How StarCompliance Can Help
As an instrument for ensuring that “each relevant person…is aware of the restrictions on personal transactions,” STAR Personal Trading offers workflows that lets compliance teams see certifications through from start to finish. Centralized, electronic storage means never having to rifle through a filing cabinet in search of a cert when it’s audit or investigation time.
But it’s pre-trade clearance that really addresses what the FCA seems to be asking for. With the STAR Platform, employees have an easy-to-access, easy-to-use application in which to enter their desired trade requests and—in most cases—get a fast ‘yes’ or ‘no’ answer as to whether or not they can proceed. This is possible because the STAR Platform allows financial firms to preset the precise kinds of investments their employees can and can’t trade in, down to the ticker.
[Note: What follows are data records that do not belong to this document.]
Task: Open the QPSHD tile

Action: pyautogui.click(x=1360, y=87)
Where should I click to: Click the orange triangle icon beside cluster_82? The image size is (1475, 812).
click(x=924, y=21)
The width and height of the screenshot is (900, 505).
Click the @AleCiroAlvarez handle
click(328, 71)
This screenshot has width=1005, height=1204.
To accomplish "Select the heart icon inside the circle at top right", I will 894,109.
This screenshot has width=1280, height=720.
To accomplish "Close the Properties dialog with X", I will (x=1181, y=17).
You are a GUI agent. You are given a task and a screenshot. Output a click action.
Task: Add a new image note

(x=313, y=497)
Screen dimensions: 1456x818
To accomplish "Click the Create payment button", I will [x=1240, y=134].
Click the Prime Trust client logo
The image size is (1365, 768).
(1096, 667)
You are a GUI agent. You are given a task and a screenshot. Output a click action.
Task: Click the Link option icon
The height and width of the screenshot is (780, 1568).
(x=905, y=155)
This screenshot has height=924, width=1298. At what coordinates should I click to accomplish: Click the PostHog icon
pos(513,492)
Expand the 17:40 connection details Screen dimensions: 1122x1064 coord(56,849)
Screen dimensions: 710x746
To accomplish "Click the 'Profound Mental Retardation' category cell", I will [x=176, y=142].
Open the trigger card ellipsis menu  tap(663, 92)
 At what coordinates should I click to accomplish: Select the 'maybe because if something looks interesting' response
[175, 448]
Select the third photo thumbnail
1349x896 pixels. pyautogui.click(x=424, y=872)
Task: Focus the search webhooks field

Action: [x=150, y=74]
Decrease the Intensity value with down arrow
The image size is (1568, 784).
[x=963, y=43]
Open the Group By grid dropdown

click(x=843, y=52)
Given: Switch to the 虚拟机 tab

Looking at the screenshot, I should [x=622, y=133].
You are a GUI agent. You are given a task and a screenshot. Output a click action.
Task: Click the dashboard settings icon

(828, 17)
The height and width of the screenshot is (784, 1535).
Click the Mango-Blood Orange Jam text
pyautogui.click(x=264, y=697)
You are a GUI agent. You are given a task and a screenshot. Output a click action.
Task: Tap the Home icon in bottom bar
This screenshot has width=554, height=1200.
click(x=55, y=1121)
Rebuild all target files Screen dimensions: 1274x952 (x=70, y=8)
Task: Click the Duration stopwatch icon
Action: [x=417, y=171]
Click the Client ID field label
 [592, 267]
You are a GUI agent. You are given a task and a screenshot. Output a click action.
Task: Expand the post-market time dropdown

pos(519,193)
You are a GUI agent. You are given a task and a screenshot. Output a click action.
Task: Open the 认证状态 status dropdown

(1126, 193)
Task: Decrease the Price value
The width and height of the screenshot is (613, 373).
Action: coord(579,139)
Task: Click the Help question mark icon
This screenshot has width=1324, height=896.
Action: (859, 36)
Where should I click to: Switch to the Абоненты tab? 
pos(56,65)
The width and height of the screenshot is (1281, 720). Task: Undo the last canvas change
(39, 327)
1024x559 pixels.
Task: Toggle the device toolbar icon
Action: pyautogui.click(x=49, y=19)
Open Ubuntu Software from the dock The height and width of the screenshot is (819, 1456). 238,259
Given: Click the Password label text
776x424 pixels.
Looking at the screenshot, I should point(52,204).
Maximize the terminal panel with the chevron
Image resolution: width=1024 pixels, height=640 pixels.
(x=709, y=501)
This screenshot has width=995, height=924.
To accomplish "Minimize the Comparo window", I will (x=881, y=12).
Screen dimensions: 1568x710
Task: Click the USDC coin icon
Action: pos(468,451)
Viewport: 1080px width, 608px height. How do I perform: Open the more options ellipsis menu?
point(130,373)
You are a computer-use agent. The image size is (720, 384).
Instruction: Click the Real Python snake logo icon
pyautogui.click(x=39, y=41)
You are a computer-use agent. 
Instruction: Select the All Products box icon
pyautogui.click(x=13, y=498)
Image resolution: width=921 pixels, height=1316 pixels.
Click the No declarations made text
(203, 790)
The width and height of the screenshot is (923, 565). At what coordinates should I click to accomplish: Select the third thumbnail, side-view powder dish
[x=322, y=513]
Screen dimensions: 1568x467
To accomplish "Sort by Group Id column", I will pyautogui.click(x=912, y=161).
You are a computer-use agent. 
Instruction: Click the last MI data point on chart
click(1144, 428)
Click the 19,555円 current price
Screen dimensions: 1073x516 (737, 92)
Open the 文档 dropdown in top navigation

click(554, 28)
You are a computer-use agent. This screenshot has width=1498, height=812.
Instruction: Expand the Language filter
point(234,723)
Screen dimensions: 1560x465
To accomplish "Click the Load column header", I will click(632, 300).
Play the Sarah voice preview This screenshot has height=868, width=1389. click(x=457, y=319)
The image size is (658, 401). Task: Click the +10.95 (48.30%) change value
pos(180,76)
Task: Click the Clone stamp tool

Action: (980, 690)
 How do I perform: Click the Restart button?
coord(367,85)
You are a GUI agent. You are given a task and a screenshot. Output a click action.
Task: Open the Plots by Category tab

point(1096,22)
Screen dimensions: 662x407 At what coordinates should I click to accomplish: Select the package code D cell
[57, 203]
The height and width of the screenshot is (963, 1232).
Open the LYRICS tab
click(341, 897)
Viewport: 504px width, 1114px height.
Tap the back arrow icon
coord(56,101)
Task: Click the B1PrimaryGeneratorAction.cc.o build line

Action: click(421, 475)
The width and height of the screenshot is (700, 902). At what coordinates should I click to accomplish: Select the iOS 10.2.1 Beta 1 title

Not having to wait on an answer means employees are less likely to bypass pre-clearance out of frustration or the fear of losing out on a good share price. Thus, with STAR, as long as employees use the system, the firm is without a doubt “informed promptly of any personal transaction entered into by a relevant person,” as the FCA requires. In addition, STAR’s audit and storage capabilities preserve “a record…of the personal transaction notified to the firm or identified by it, including any authorisation or prohibition in connection with such a transaction.”
The STAR Mobile app, which lets employees pre-clear trades from their mobile devices, means an even greater likelihood—due to sheer convenience—that information on employee trades will make it into a secure location that’s easy for compliance to monitor.
Personal account dealing may have recently come under the intense glare of the FCA regulatory spotlight, but with STAR Personal Trading and its comprehensive employee conflicts of interest monitoring capabilities, you can at least know that there really is an app for that.